No, he won't even acknowledge racism exists here. He has never publicly lamented or even questioned a police killing of a Black person. He famously said there were good people on both sides when white supremacists marched on Charlottesville, Virginia. He characterized Black Lives Matter protests as anarchy and "symbols of hate." Apparently he believes that plays well with his base.

Does it?

A patriotic president doesn't invite another government to interfere with U.S. elections, even in jest, or encourage one like Ukraine's to dig up dirt on his prospective election opponent. Evidence of Trump's doing that got him impeached by the U.S. House.

These are marks of authoritarianism, and not the only ones in his case. He's at perpetual war with the free press, dubbing stories that don't serve his purpose "fake news," and getting all his information from a network whose information carries his political slant.

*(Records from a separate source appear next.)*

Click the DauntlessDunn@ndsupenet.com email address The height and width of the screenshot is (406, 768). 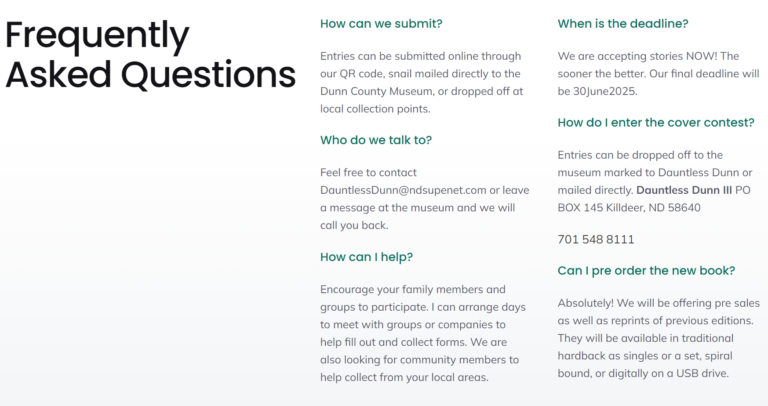(402, 189)
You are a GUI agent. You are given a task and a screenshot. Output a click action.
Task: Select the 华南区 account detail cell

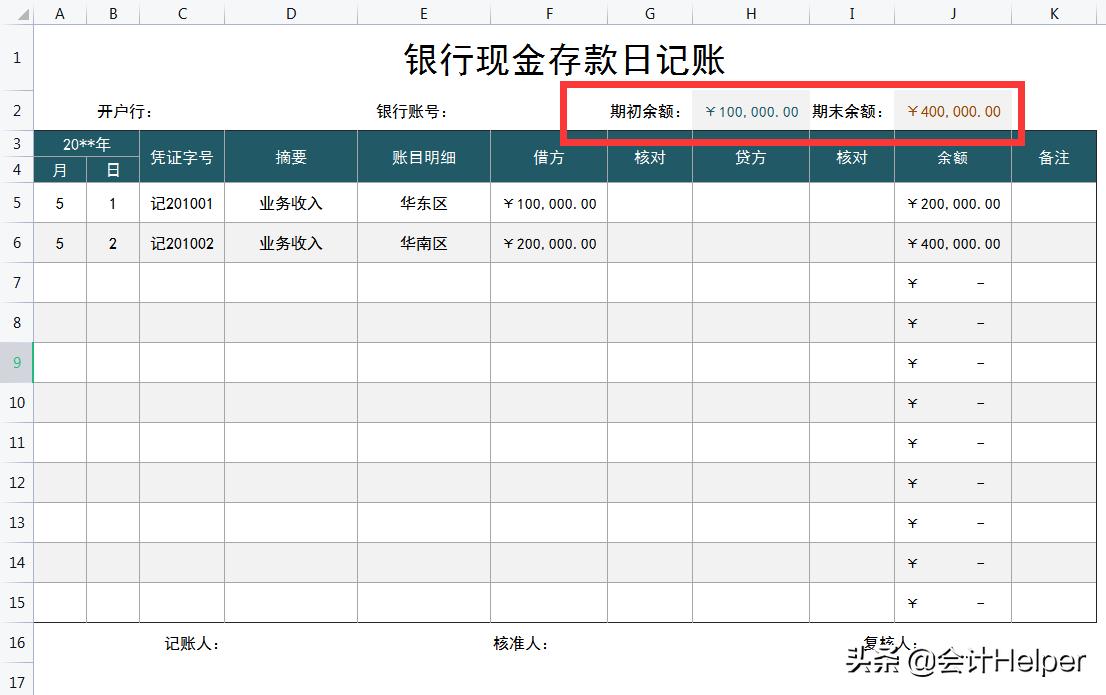tap(423, 243)
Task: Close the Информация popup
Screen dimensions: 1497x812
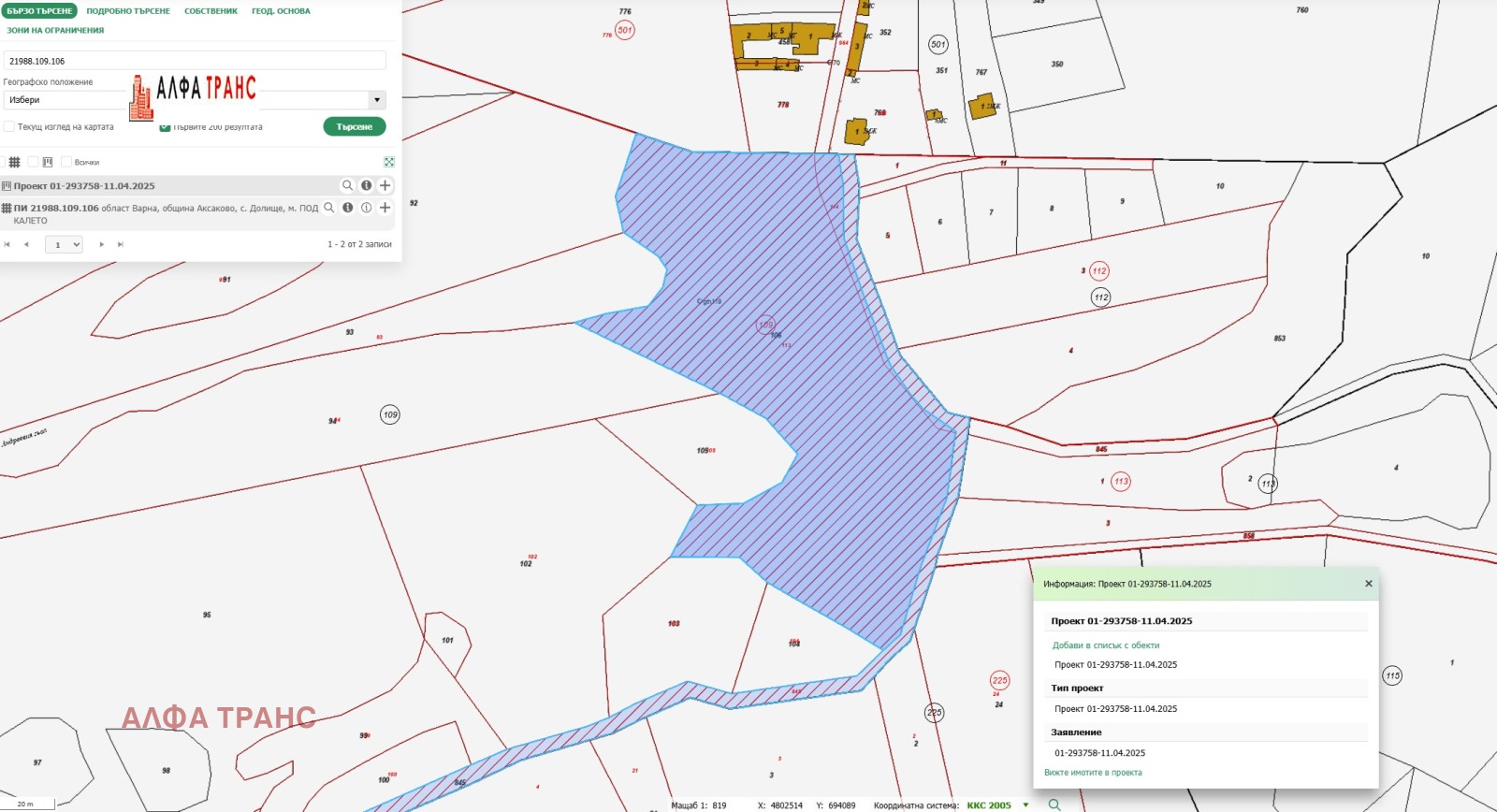Action: click(x=1368, y=584)

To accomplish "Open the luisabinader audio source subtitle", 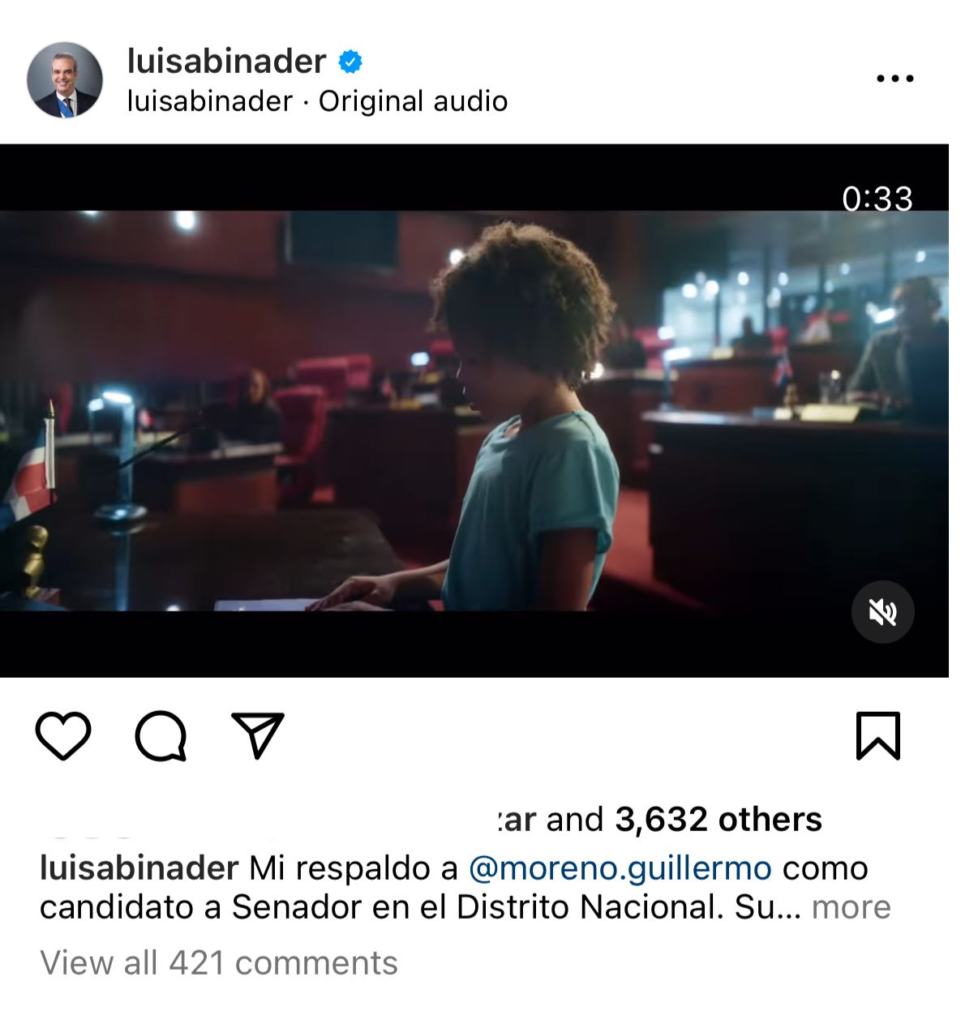I will (x=210, y=102).
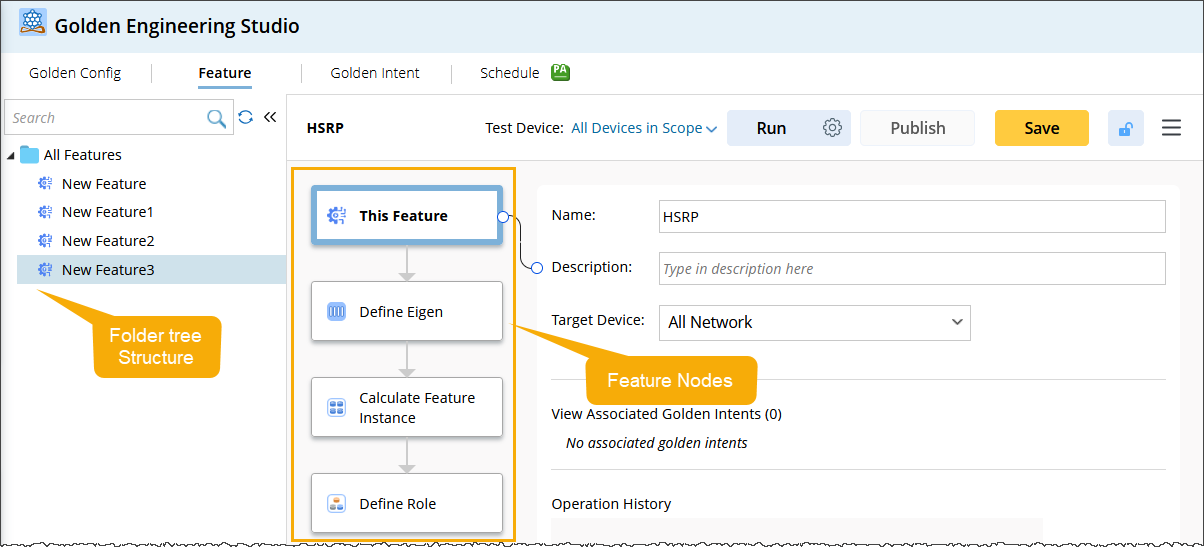Image resolution: width=1204 pixels, height=549 pixels.
Task: Refresh the feature folder tree
Action: coord(246,118)
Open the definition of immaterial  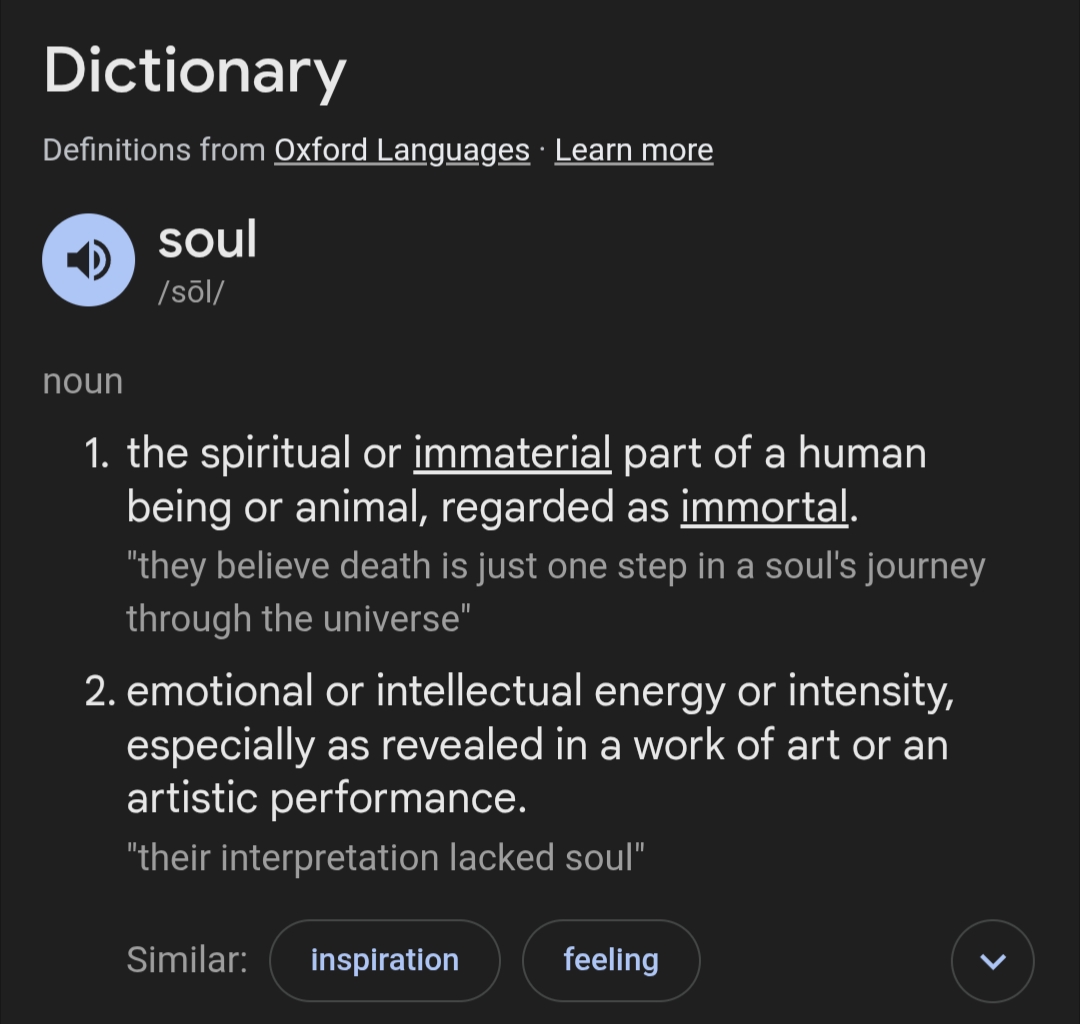tap(512, 454)

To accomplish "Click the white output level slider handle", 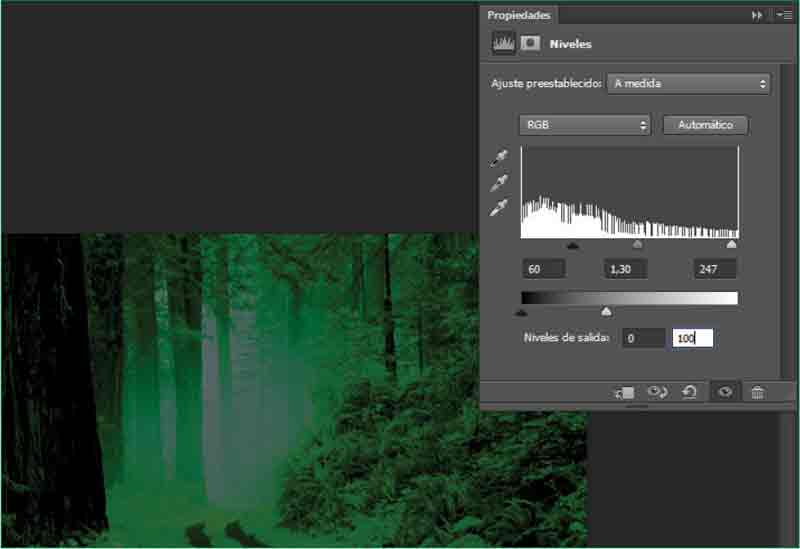I will [606, 312].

Is that the kind of president you want?

In other times _ no, in better times _ a U.S. president would showcase successful immigrants as proof America is a land of opportunity for those who work hard, play by the rules, and then give back. But campaigning in Pittsburgh, Trump picked on U.S. Rep. Ilhan Omar of Minnesota to ridicule because she was born abroad and has a foreign name: "How about Omar of Minnesota ... she's telling us how to run our country. How did you do where you came from? How's your country doing?"

Whatever he thinks of her political views, couldn't he at least concede America is the congresswoman's country now? Her family clearly did not do well where they "came from," fleeing Somalia during wartime, and living as refugees in Kenya before getting asylum in the U.S. She got citizenship, was elected to the Minnesota Legislature and later to the U.S. Congress _ the first Somali American in both cases.

Her story also shows the best of America, as a beacon of hope to those fleeing persecution. But under Trump, our country is separating newly arrived family members seeking legal status and putting children in cages.

This isn't about left or right. It's about demanding basic decency, trustworthiness and fair play from whom we elect to the highest office because they've been missing these past four years under this president. And I'm having a hard time understanding how half this nation, and half of the state I call home, would opt to continue that way.